▸ TEXT BLOCK:
It’s also the declining voice usage, which we also see new residential, which puts the volume under pressure. But again I wouldn’t say that is something particularly dramatic for UK.
Jason Bazinet - Citi
And it seems that that your go-to-market process, or the sales people that you have going after the segment is sufficiently ramped up, I mean, is it – is the way you wanted to be in terms of getting new account wins to offset whatever pricing declines are going on?
Mike Fries
Also, I’ve been talked to (indiscernible) and that the management team, we’d say that we are obviously revisiting the approaches of the different sales channels, the new as well as the current sales channels and in that process we will further sharpen I would say our approaches also from a headcount and competence point of view.
Jason Bazinet - Citi
Okay, alright, thank you.
Mike Fries
I think the main thrust, though, is to make sure we are staying relevant in the large-medium business and small-medium business and so sectors were – in the large public segment we’ve got pretty good market share about 14%, but if you look at the small-medium business or SOHO were 0% to 3%, – 3% to 0% so, it’s also about refocusing the sales effort on business that we know we can achieve greater sharing.

▸ REQUESTS:
[a] Summarize the call transcript in two sentences.
[b] Translate this sentence from the call transcript into Spanish: "But again I wouldn’t say that is something particularly dramatic for UK."
[c] According to the call transcript, what market share does the company have in the large public segment?

▸ PROVIDED DATA:

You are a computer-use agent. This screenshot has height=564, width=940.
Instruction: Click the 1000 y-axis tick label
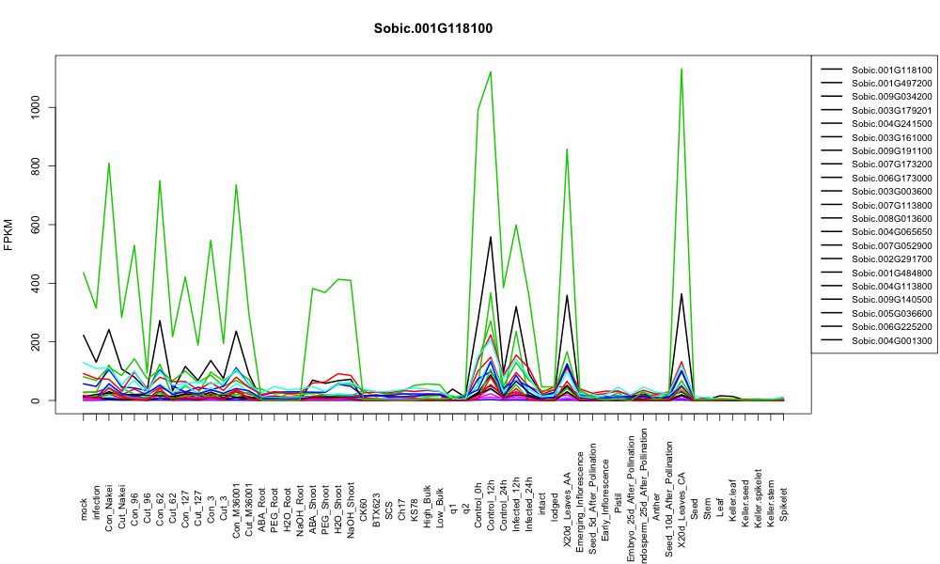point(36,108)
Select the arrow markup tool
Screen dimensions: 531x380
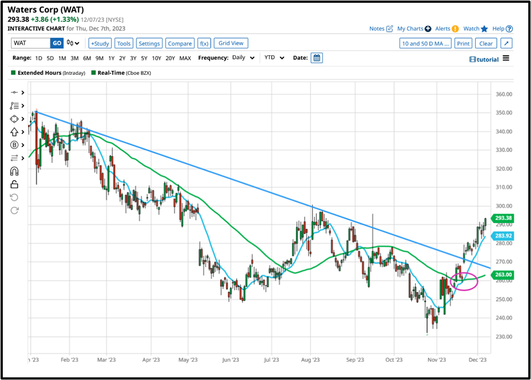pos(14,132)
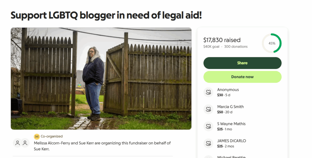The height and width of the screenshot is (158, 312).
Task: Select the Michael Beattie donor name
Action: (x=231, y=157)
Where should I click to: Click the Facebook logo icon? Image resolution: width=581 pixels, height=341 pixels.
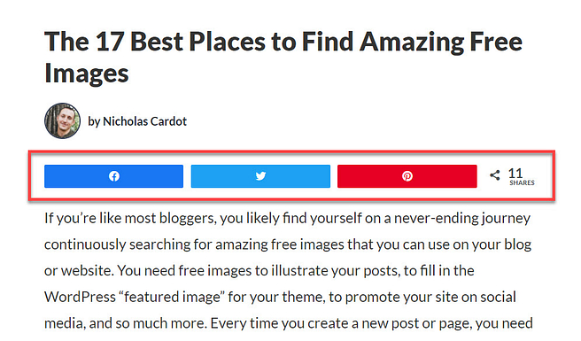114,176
--
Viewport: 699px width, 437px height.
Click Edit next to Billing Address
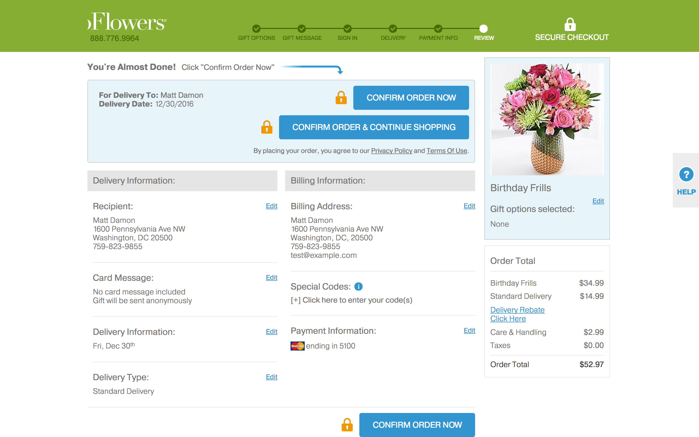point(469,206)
--
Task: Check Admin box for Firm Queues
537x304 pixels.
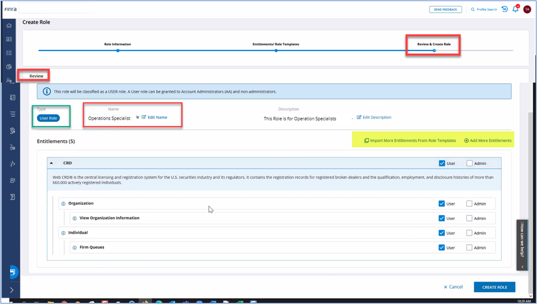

▸ TASK-BY-TASK OUTPUTS:
[a] Declining voice usage puts volume under pressure, though this is not described as particularly dramatic for the UK. In reply to a question from Jason Bazinet of Citi, Mike Fries says management is revisiting its sales channel approaches and refocusing sales efforts to stay relevant in the large-medium and small-medium business sectors, noting a market share of about 14% in the large public segment.

[b] Pero, de nuevo, yo no diría que eso sea algo particularmente dramático para el Reino Unido.

[c] About 14%.